Print the line containing "Task: Open the 点击率 metric dropdown" and every line after it exactly as written, through the end of the records.

• Stored records:
::::::

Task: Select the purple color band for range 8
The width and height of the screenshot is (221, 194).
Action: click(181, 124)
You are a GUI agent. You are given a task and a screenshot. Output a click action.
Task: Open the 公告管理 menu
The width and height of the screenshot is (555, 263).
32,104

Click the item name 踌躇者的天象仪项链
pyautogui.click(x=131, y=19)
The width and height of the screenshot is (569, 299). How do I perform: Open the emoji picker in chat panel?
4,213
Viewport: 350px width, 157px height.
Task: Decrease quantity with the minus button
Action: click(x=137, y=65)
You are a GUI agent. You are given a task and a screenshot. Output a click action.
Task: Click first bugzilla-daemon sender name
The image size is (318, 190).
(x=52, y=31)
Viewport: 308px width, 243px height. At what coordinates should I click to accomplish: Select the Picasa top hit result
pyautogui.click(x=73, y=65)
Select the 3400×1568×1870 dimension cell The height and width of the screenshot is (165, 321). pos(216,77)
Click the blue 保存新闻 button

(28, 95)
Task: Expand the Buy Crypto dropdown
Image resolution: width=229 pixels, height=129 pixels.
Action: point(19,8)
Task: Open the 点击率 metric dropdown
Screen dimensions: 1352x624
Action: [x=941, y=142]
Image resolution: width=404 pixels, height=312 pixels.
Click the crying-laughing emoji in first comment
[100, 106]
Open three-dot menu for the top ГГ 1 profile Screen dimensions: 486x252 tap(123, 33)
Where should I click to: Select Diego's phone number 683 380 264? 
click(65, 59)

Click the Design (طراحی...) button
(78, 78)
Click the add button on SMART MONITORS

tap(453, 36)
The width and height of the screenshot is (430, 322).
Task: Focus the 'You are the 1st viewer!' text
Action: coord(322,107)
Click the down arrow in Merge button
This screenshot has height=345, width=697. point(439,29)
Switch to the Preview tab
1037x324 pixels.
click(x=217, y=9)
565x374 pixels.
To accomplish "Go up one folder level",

::::::

• RESPONSE TO THIS EXERCISE:
Task: Open the 点击率 metric dropdown
Screen dimensions: 1352x624
Action: [x=941, y=142]
Image resolution: width=404 pixels, height=312 pixels.
Click the crying-laughing emoji in first comment
[100, 106]
Open three-dot menu for the top ГГ 1 profile Screen dimensions: 486x252 tap(123, 33)
Where should I click to: Select Diego's phone number 683 380 264? 
click(65, 59)

Click the Design (طراحی...) button
(78, 78)
Click the add button on SMART MONITORS

tap(453, 36)
The width and height of the screenshot is (430, 322).
Task: Focus the 'You are the 1st viewer!' text
Action: coord(322,107)
Click the down arrow in Merge button
This screenshot has height=345, width=697. point(439,29)
Switch to the Preview tab
1037x324 pixels.
click(x=217, y=9)
565x374 pixels.
To accomplish "Go up one folder level",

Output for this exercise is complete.